Tuesday, 16 August 2011

Who Knew Painting Could Be Fun?

One of the reasons I don't play very much is because i'm a terrible painter, and my armies are always atrocious. But I had a day off, so I thought i'd try and do a model I could be proud of. I choose an old Eldar Farseer, from when I was like 12. After stripping all the paint (there goes my morning) i've re-based it, and have started painting. About half an hour in, i've painted basically none of it, but i'm happy with how it looks, and surprisingly i'm actively enjoying painting.

I guess the key with painting is to look at it as an enjoyable part of the hobby, not an annoying step between buying and having an army.

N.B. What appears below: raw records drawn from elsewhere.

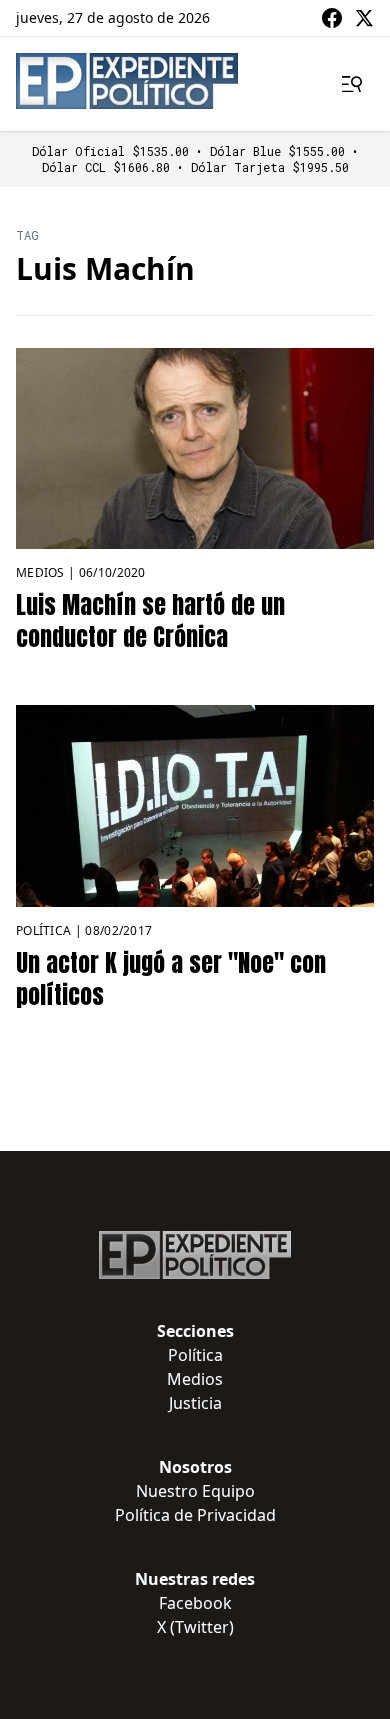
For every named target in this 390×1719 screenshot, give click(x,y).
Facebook (195, 1603)
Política (43, 930)
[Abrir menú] (352, 84)
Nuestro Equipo (195, 1491)
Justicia (195, 1403)
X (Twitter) (195, 1627)
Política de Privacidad (195, 1515)
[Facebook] (332, 18)
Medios (40, 572)
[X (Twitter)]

I really don't know how to play Eldar, and I doubt I have enough stuff to even build an army, but i'm going to paint a few models and see how it goes, especially because I can't afford to buy any new stuff without salvaging and selling the old. If Eldar fluff wasn't just "We're all really arrogant, and pretty much the punching-bag of the Galaxy" I might try to put together a list following a fluffy theme, which is what I normally do in the absence of the knowledge to do a list that actually works.

So I guess for now my challenge will just be to paint a few models, and try and avoid the trap Eldar fall into really easily: Looking like clowns.

Sunday, 14 August 2011

Tournaments

A lot of people have been writing about their experience at 'Ard Boyz. Of course if I was a legitimate blogger, who understood 40k I should be too.

Unfortunately, i'm not. But as we're talking about tournaments, here's a video you might find interesting/rage inducing/incredibly boring or a range of other emotions, depending on how much you care about illegal models and sneaky underhand tactics.

http://www.youtube.com/watch?v=tUxjS-wOxNY

There are a lot of cheap people out there, and on the one hand I was a little bit shocked at how far someone would go to try and cheat at a wargame, on the other hand I was slightly impressed by his deviancy.

You can do a lot of cheap things, from wasting time to arguing about petty rules for the sake of it, but this ranks pretty high on the list of ways to lose friends at a tournament.